'Eu não posso falar', diz Graça Foster sobre entrevista de ex-diretor da Petrobrás

Paulo Roberto Costa disse que estatal fez 'conta de padeiro' para construir refinaria Abreu e Lima (Rnest), em Pernambuco

Antonio Pita e Fernanda Nunes , Agência Estado

02 Junho 2014 | 10h53

A presidente da Petrobrás, Graça Foster, disse nesta segunda-feira, 2, que “não pode falar” a respeito das recentes declarações do ex-diretor de Abastecimento da estatal Paulo Roberto Costa, acusado de integrar um esquema de lavagem de dinheiro que envolveria contratos da estatal - o caso foi deflagrado em março pela Operação Lava Jato da Polícia Federal. “Não é que não queira (falar), eu não posso falar”, disse a presidente da companhia de petróleo, Graça Foster, ao deixar um seminário sobre energia no Rio.

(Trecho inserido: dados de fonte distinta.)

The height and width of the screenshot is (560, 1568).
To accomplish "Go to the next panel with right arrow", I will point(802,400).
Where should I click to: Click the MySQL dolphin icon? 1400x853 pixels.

Costa afirmou, em entrevista publicada no domingo pelo jornal Folha de S.Paulo, que a estatal fez “conta de padaria” para definir o orçamento das obras da refinaria Abreu e Lima, em Pernambuco. A refinaria foi orçada em US$ 2,5 bilhões em 2005, quando foi aprovada pela diretoria executiva da estatal. Nove anos depois e com as obras atrasadas, o orçamento explodiu para mais de US$ 18,5 bilhões.

Segundo o ex-diretor, a Petrobrás errou ao divulgar o valor inicial “sem saber quanto a refinaria iria custar, sem ter projeto”. Costa também negou que tivesse envolvimento com o negócio, que seria de responsabilidade da área de Serviços da estatal. O ex-diretor disse apenas que “era dono do orçamento, mas não comandava a obra”.

Costa deixou o cargo de diretor da Petrobrás em abril de 2012, pouco mais de dois meses após a posse de Graça Foster como presidente da estatal.